For those familiar with the terms, this should be equivalent to an externally convex M-space. As far as I understand, any normed vector space over the reals should satisfy this property.

Now let's say we have five points $O, A_1, A_2, B_1, B_2$ such that for $i=1,2$, $\rho >1$, $d(O,B_i)=\rho \cdot d(O,A_i)$ and $d(O,B_i)=d(O,A_i)+d(A_i,B_i)$.

Question: Then do we have that $d(B_1,B_2)= \rho \cdot d(A_1,A_2)$?

Attempt: At first I assumed that the answer to this question would obviously be yes, and that fiddling around with the given information would immediately lead to a proof.

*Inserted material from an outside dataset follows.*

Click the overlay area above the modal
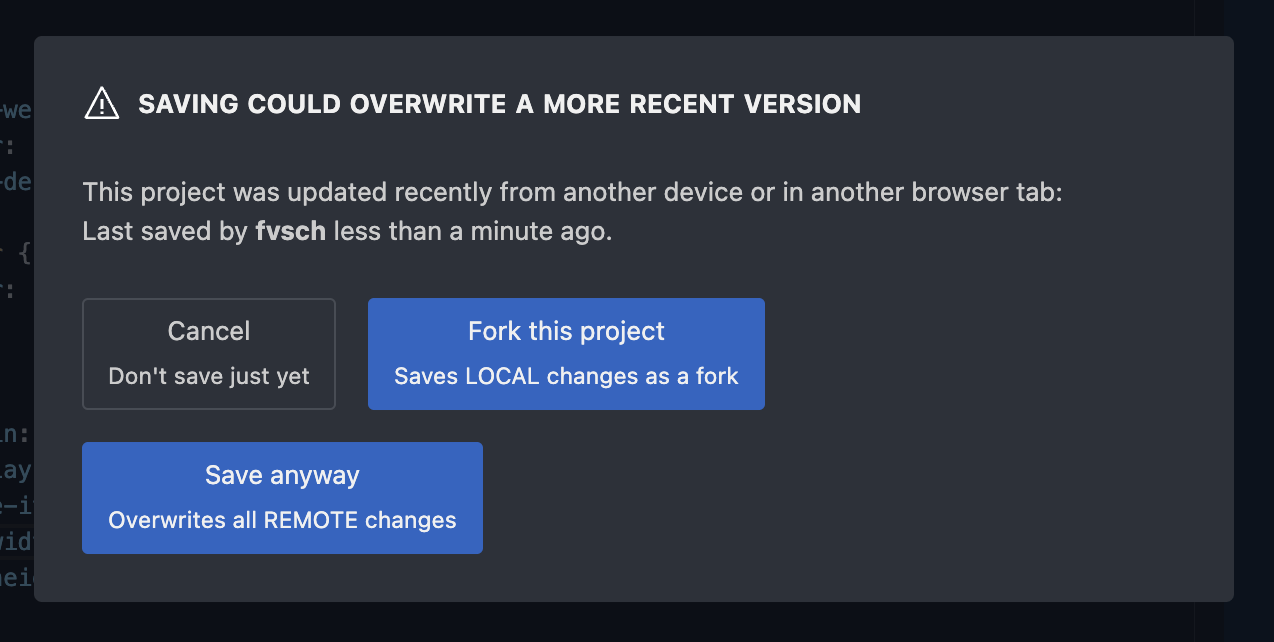Screen dimensions: 1274x642 [637, 18]
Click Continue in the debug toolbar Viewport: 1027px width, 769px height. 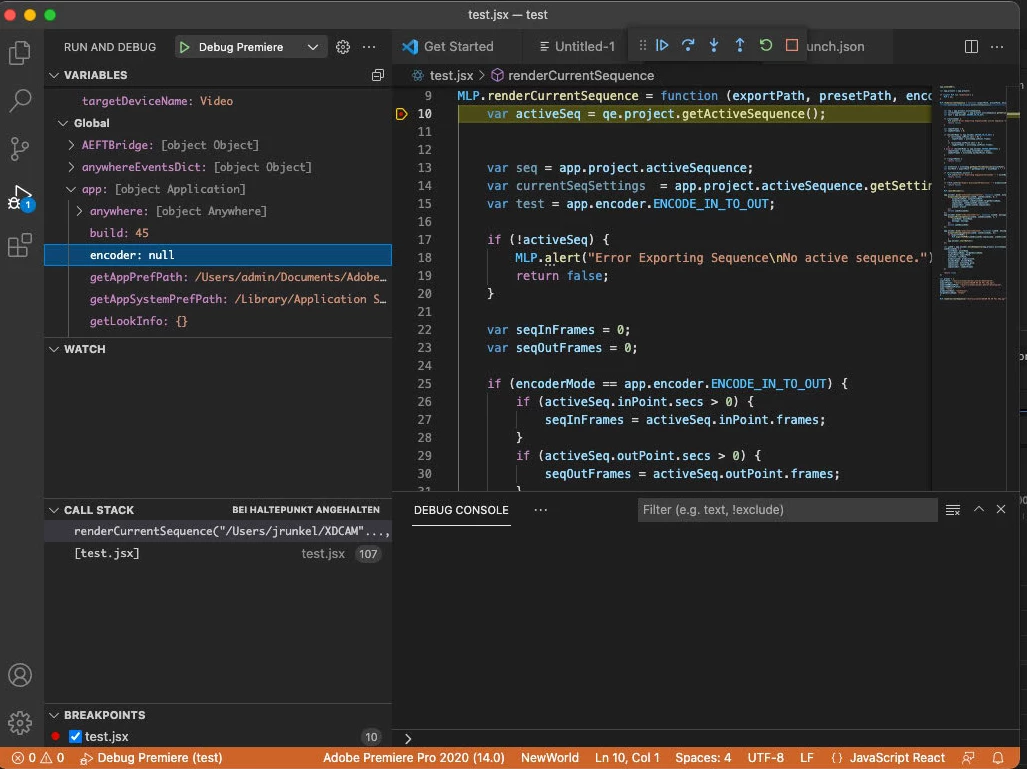[662, 46]
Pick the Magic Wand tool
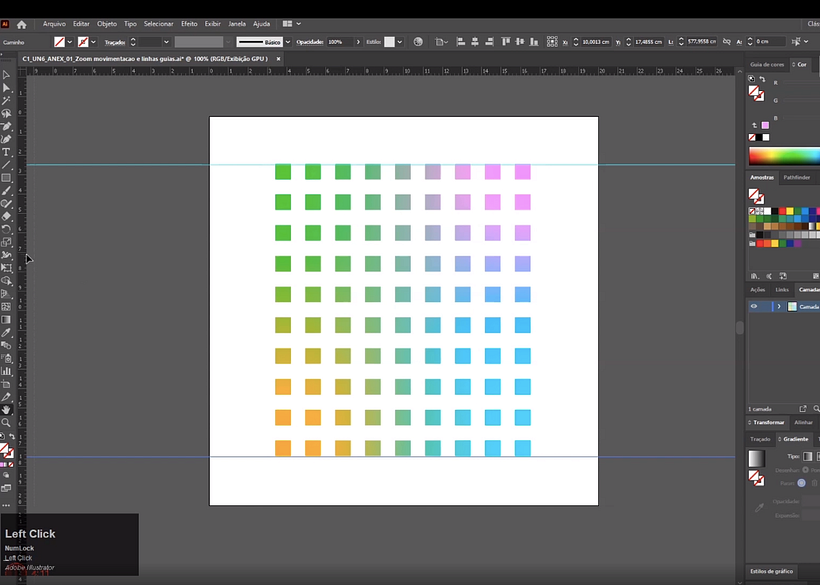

However, I quickly realized that the triangle inequality does not give a tight upper bound for either side of the equation, and I was unable to manipulate it (e.g. using minus signs) to also give me any lower bound. All I found was a common upper bound for $d(B_1,B_2)$ and $\rho \cdot d(A_1,A_2)$: $$d(B_1,B_2) \le \rho \cdot (d(O,A_1) + d(O,A_2))\,, \quad\quad \rho \cdot d(A_1,A_2) \le \rho \cdot(d(O,A_1)+d(O,A_2)) \,. $$ But since this upper bound isn't tight, even if I find a common lower bound as well, it won't be enough to force both quantities to have the same value.

My next thought was to use the hypothesis to identify a unique midpoint $A_3$ between $A_1$ and $A_2$ and a unique midpoint $B_3$ between $B_1$ and $B_2$, then somehow show that $d(O,B_3)=\rho \cdot d(O,A_3)$ and $d(O,B_3)=d(O,A_3)+d(A_3,B_3)$, by using at some point an appeal to uniqueness. Then somehow this would show that $\rho\cdot d(A_1,A_3) = d(B_1,B_3)$ and thus that $d(B_1,B_2) = \rho \cdot d(A_1,A_2)$.

But for any of this argument to work, it seems like I would need the following equivalent formulation of the parallel postulate/Euclid's axiom:

Let a line segment join the midpoint of two sides of a given triangle. That line segment will be half as long as the third side.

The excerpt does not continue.